In case a slot has no SMF, it is marked with "no similarity measure available" (as comment) and you are not able to check descriminant.

You can specify several SMFs for one class, but only one can be used at a time. This one must be marked as active using the "active" button. In our example, this is the SMF CarFunc. If the current SMF is already marked as the active SMF, the "active" button will be disabled.

The global SMF for the current class could be calculated using one of the following approaches:

• weighted sum
• euclidean
• minimum
• maximum

We use weighted sum, however, there is no rule which of the four possibilities to use best. This highly depends on your scenario and on the constraints your similarity measure has to fulfill.
We now finished editing our SMF and can start our retrieval by using the myCBR's Retrieval Engine.

6. Retrieval Engine

After defining all necessary similarity measures we can start using the retrieval engine. The first column lists the slots in our class Car. The second column specifies the query values for each slot.

Query Generation
We can now either enter a query or perform a query based on a case. The first opportunity is to manually enter query values for each slot. Be sure to enter values that are consistent to the slots' constraints.

Query From Case
On the other hand, you can use Query From Case. There is a popup showing the available cases. If you choose one the query values will be filled with the values of the chosen case. You can edit these values or directly start the retrieval which will then give you the cases which are similar to the case you have chosen.

Start Retrieval
You can enter query values for each slot. Click Start Retrieval in the lower right hand side corner. The table then shows the cases which are most similar to your query values according to our above defined similarity measures.

Now there is an additional list on the right hand side showing the cases which are ranked using the similarity they have to your query values. Furthermore, you get statistics for you retrieval.

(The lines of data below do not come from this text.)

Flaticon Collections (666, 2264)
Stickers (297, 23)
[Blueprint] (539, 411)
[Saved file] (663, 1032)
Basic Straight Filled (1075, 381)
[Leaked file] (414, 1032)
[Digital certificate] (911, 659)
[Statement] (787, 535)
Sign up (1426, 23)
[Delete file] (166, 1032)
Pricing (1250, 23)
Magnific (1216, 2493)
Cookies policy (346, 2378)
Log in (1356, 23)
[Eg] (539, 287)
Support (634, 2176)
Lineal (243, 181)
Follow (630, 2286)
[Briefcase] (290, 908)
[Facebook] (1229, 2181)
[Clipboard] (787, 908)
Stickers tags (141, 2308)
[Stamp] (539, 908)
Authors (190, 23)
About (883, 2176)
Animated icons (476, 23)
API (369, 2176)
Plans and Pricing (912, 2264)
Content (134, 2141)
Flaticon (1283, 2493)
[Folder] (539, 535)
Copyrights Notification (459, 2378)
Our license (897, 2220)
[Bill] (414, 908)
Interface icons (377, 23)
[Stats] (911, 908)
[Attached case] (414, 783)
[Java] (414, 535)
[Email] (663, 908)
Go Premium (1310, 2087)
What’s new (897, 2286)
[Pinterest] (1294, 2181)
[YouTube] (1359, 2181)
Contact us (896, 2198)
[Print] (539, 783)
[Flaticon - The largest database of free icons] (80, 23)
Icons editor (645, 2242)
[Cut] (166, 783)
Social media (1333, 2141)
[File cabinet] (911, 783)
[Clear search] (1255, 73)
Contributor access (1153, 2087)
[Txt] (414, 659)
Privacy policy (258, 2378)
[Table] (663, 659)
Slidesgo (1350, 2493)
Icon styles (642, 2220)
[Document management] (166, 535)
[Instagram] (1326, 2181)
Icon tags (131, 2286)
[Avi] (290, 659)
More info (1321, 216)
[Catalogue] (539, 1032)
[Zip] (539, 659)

The table on the left hand side now shows the first cases in the ranked list. Again there is a colored background. Darker color means higher similarity and white means similarity of 0.0. By clicking on the first cell in a column, the rows are sorted by this column. If you click on the first cell in a row, the columns will be sorted by this row. The sorting is reseted by clicking Reset in the upper left cell of the table.

Now you should be able to customize the example Used Cars (flat) or adapt it to your own projects. Moreover, the similarity measures introduced here can easily be extended to similarity measures for more complex structures (e.g. inheritance).